═══ Texte fourni ═══

Au programme des festivités de la Velá figurent donc des messes, ainsi que des activités sportives : des défis, des courses, des jeux récréatifs de toute sorte – des J.O. à la portée de toutes les bourses. Des feux d’artifice. Des illuminations à base de lampions colorés ornant le superbe pont. Triana redevient ce qu’il n’a cessé d’être : pays de Cocagne – le mât du même nom fait partie des distractions proposées, non sur terre mais dans la série des joutes nautiques pouvant rappeler celles du Pays d’Oc. Les casetas, stands ou baraques de toile occupant tout un trottoir de la rue Bétis rappellent celles de la feria et se réfèrent probablement aux origines nomades du peuple de nouveau assemblé place Altozano. On y vend des buñuelos, de la friture de menu fretin, du Manzanilla. Les terrasses autour du plateau en plein air, attirent foule. Les bars des rues San Jacinto, San Jorge, Pureza affichent complet. Les vendeurs ambulants offrent leurs cornets de friandises. Des planches sur tréteaux sont couvertes d’amandes vertes.

Le spectacle, total, était aussi bien sur scène que dans la salle ouverte aux quatre vents. Les compétiteurs et leurs proches – parents, amis, gens du voisinage – se préparaient, à l’écart, dans une ruelle faisant office de loges, côté jardin, près du marché couvert. Ils marquaient, répétaient in petto des enchaînements qui sont, quoiqu’on en dise, des éléments chorégraphiques, avant de monter sur les planches au son du disque correspondant à leur catégorie d’âge – selon le règlement, les benjamins ont entre trois et sept ans ; les enfants, entre huit et douze ; les jeunes, entre treize et dix-sept ; les adultes, dix-huit ans ou plus. Une fois sous les sunlights, leur aplomb surprend, aucune trace de trac n’étant perceptible. Cette jouvence formée au sein du clan plus, sans doute, que dans les écoles de danse, ne fait aucun complexe. Et ne correspond pas toujours aux canons de la beauté antique. Les joufflus s’accordent aux maigrichonnes. Les partenaires masculins venant à manquer, certaines danseuses tiennent le rôle de cavaliers.

La sévillane n’est pas qu’une épreuve physique, c’est une danse en face à face, en vis-à-vis, en œillades. C’est un rite de passage. Et c’est pourquoi la technique y compte moins que la prestance, la dépense, l’audace, l’assurance. L’élégance y importe, bien sûr, sans être fondamentale. D’où des surprises, y compris pour nous, au moment du verdict. Non que Matilde Coral, Pepa Montes ou Cristina Hoyos ne prennent du tout leur rôle au sérieux. Au contraire : tout en demeurant neutres et bienveillantes (Matilde Coral, par exemple, tente de signaler d’un geste discret à l’un des garçonnets qu’un pan de sa chemise est malencontreusement sorti de son grimpant taillant haut), les jurées privilégient surtout l’intensité, la singularité, la spontanéité. Il faut dire que les encouragements vocaux, les "¡Olé !, le raffut ou jaleo n’ont pas manqué, une heure durant. De même que n’ont cessé les accompagnements et ornementations aux castañuelas d’un public certes partisan, mais participatif. Et connaisseur.

═══ Données fournies ═══

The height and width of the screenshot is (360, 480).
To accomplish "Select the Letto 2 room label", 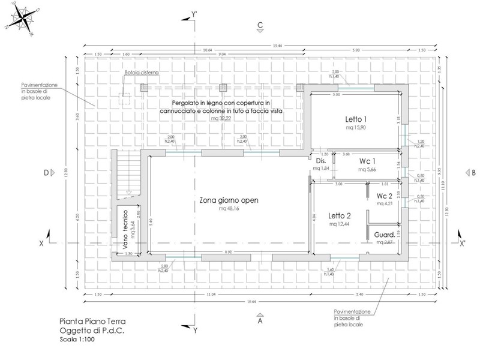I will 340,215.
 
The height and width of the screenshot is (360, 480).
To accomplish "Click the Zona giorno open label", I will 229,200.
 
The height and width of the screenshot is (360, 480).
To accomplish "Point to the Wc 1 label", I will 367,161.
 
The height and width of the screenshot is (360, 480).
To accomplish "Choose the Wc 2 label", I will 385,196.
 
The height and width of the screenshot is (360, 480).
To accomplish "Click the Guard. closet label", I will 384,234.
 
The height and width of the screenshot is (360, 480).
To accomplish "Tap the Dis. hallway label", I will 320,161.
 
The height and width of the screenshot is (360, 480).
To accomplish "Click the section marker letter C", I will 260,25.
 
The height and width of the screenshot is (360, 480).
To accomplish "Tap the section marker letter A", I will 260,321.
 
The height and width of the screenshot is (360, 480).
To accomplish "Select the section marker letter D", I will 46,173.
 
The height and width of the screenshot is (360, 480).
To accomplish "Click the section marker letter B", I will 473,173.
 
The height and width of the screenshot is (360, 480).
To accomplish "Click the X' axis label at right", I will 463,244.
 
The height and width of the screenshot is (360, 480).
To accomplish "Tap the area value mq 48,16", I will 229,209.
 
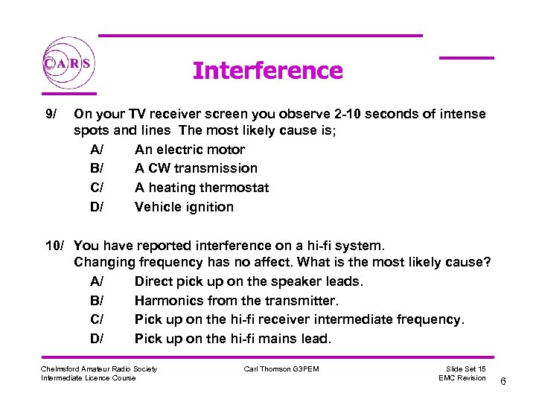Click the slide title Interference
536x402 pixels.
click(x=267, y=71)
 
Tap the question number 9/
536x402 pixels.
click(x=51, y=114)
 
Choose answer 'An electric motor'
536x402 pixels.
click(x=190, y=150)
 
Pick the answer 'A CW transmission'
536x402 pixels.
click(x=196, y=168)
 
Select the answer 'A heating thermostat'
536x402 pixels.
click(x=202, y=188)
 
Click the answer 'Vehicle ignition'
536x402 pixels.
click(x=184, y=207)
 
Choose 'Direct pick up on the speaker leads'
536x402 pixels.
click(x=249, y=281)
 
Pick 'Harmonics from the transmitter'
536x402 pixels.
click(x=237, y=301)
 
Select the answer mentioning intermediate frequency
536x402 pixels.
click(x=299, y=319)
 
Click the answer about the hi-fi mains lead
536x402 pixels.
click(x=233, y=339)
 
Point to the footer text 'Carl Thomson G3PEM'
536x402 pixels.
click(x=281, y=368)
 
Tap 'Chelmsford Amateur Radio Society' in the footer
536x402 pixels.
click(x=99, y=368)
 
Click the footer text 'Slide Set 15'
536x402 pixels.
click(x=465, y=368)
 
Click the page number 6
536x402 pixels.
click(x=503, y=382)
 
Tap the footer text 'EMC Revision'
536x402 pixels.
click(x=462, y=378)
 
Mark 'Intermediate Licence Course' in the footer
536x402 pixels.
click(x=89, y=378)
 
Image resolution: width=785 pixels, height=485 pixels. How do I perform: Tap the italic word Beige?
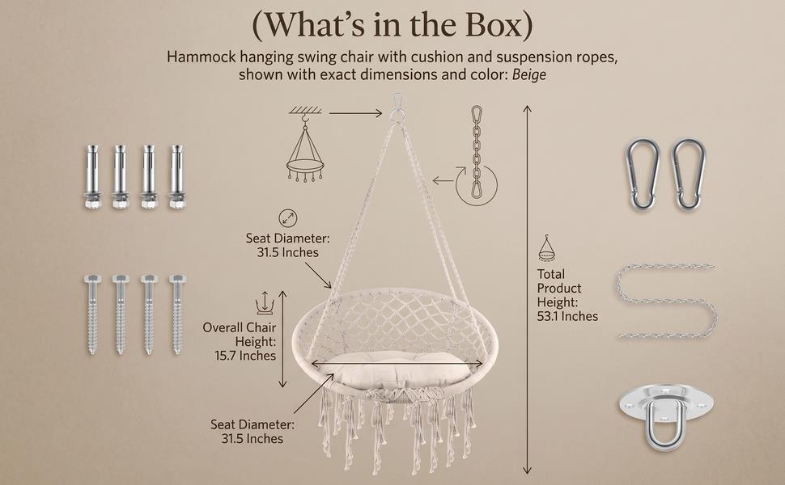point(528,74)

═══
═══ Données fournies ═══

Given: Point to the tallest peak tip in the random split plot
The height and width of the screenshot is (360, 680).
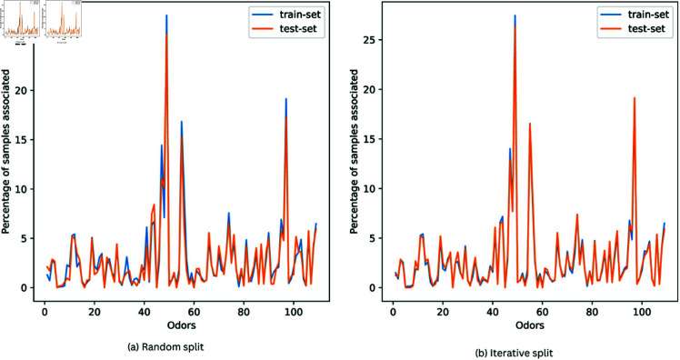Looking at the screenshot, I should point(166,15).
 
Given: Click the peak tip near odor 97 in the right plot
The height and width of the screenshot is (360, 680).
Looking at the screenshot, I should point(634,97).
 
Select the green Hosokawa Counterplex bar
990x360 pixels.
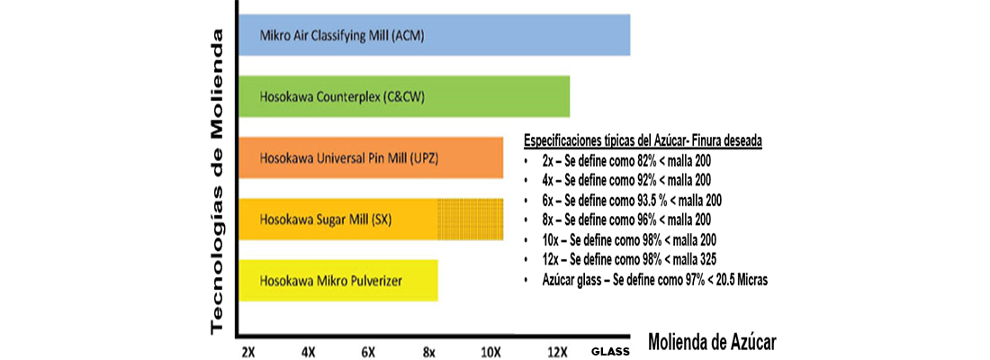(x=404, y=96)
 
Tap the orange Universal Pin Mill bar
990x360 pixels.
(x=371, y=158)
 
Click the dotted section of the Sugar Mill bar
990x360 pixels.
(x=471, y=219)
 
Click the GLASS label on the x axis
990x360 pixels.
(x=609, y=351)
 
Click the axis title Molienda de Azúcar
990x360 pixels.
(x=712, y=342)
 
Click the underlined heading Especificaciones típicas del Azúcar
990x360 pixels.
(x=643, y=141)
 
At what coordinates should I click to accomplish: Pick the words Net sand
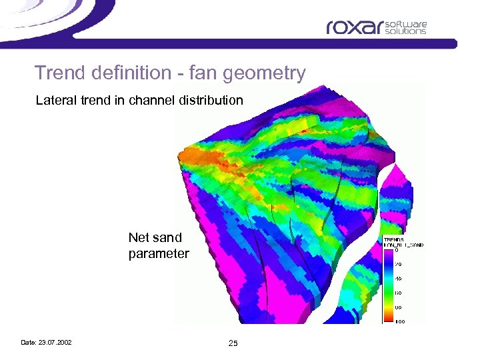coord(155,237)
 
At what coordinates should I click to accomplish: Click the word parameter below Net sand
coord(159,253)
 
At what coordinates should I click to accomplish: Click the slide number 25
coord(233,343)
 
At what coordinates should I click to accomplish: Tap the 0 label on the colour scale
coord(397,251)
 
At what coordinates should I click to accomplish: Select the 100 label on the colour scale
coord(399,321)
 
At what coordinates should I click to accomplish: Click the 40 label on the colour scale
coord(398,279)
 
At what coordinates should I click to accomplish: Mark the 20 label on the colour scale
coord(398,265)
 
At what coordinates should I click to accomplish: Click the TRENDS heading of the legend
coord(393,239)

═══
═══ Données fournies ═══

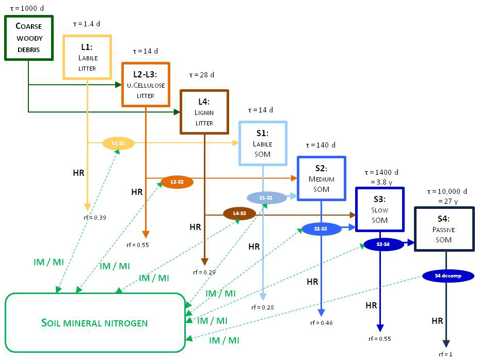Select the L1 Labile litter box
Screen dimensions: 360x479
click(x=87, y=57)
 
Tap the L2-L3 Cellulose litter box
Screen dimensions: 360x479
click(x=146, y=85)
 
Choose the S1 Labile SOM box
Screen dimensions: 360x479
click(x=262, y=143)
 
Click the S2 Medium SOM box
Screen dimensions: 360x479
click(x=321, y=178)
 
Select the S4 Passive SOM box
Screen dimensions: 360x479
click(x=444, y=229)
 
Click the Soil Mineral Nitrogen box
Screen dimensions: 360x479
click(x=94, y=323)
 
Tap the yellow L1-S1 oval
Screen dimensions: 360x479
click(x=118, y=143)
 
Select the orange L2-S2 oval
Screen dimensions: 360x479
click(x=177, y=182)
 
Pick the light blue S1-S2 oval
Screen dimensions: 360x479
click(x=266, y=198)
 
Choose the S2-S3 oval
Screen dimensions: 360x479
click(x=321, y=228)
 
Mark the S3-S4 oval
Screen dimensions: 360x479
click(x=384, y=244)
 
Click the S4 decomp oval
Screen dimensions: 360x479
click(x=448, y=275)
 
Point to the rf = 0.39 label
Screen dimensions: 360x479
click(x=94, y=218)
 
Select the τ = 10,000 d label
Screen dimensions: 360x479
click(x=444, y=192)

═══

Répondez à ces questions sur le texte consacré à la Velá de Triana :
(a) Que vend-on dans les casetas de la rue Bétis ?
(b) Selon le règlement, quel âge ont les enfants ?
(c) Que privilégient surtout les jurées ?
Les lignes constituent un matériau distinct du texte.

Corrigé ci-dessous
(a) Des buñuelos, de la friture de menu fretin et du Manzanilla.
(b) Entre huit et douze ans.
(c) L'intensité, la singularité et la spontanéité.